PEOPLE of the State of California, Plaintiff and Respondent, v. Randy Leon ROBART, Defendant and Appellant.
The appellant pled guilty to possession of marijuana and possession of paraphernalia (Health & Saf.Code, ss 11530, 11555) and was placed on probation on condition that he serve four months in the county jail. While serving his term in jail, he was charged with possession of marijuana and possession of marijuana in a jail (Health & Saf.Code, s 11530; Pen.Code, s 4573.6). A jury acquitted appellant of both charges. The trial judge then modified the order for probation, extending the period of probation and adding six months in jail as a condition of probation. The trial judge granted a stay of execution of one year pending the determination of this appeal.

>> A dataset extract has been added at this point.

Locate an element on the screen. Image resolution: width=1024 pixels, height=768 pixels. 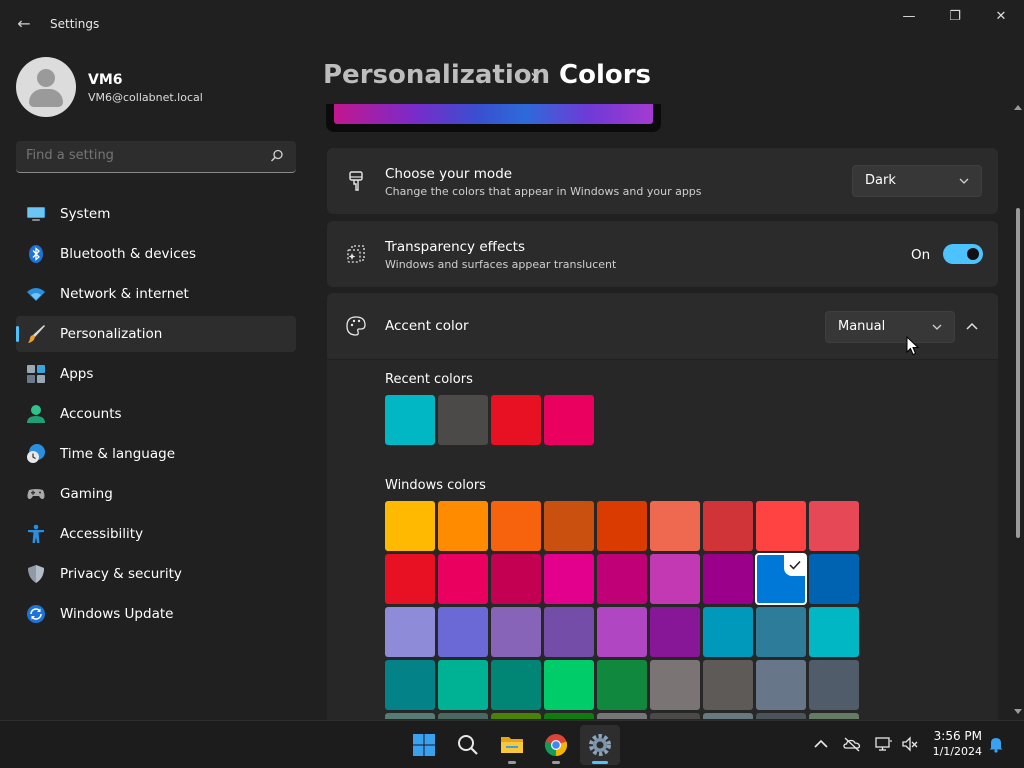
settings-taskbar-button is located at coordinates (600, 745).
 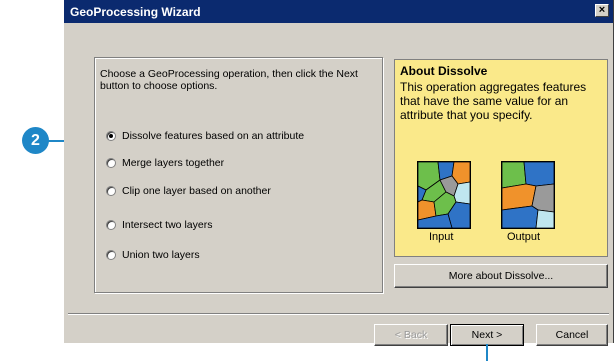 I want to click on radio-intersect, so click(x=111, y=225).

We recognize that the superior court may revoke probation in the interests of justice if it has reason to believe that the probationer has committed other offenses. (Pen.Code, s 1203.2, subd. (a).) Revocation rests in the sound discretion of the court. Although that discretion is very broad, the court may not act arbitrarily or capriciously; its determination must be based upon the facts before it. (In re Davis, 37 Cal.2d 872, 236 P.2d 579; People v. Walker, 215 Cal.App.2d 609, 611—612, 30 Cal.Rptr. 440.)

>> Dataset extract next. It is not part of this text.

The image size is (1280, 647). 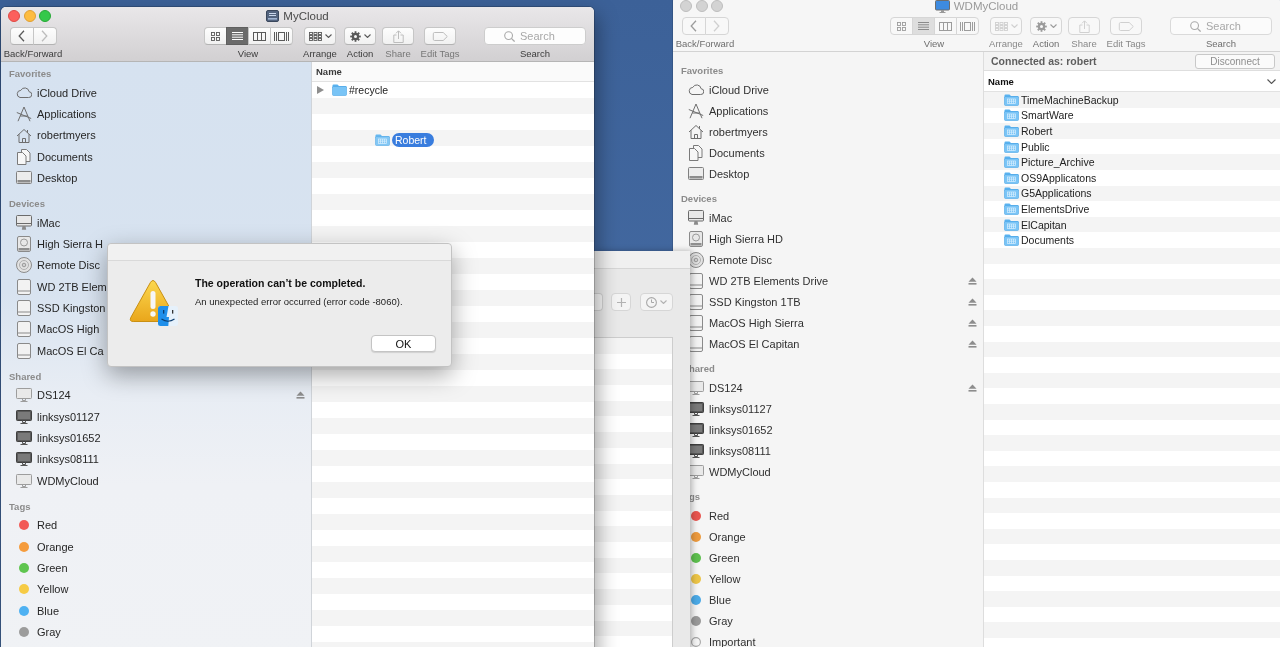 I want to click on columns-icon, so click(x=945, y=26).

Also, we note in People v. Hayko, 7 Cal.App.3d 604, 609, 86 Cal.Rptr. 726, 729 ‘A court is justified in revoking probation even though the circumstances would not warrant a conviction. (People v. Vanella, 265 Cal.App.2d 463, 469, 71 Cal.Rptr. 152.) All that is required is that the grounds for revocation be clearly and satisfactorily shown; thay need not be established beyond a reasonable doubt.’
We agree, however, with the conclusion of the court in People v. Lynn, 271 Cal.App.2d 670, 76 Cal.Rptr. 801. The court said at page 674: ‘Since the trial court stated no ground for the revocation of probation, we assume it was on the ground of the new felony convictions, and for that reason only, the judgment (following revocation of probation) must be reversed. Now that the narcotics convictions are being reversed, they cannot stand as a ground for revocation of probation.’
Here the appellant denied knowledge that the marijuana was on his person. His explanation was that the shirt which he had been wearing was dirty and stained by reason of his driving a tractor. He had found a clean shirt in the washroom of the jail and put it on, removing the one he had been wearing. The marijuana was found in the pocket of this second shirt. The appellant testified he did not look in the pocket of this shirt.
There was also testimony presented by a guard at the jail that appellant's character was deemed good and described appellant as quiet, passive, with a sensitive personality who had been a cooperative inmate.
Here the petitioner was tried before a jury and acquitted. There was substantial support in the evidence for the jury's determination that he was not guilty of any offense. There was no reason other than the charges of which he was acquitted supporting the revocation of probation.
The order modifying appellant's probation was error and is therefore reversed.
HAROLD C. BROWN, Associate Justice.
DRAPER, P.J., and CALDECOTT, J., concur.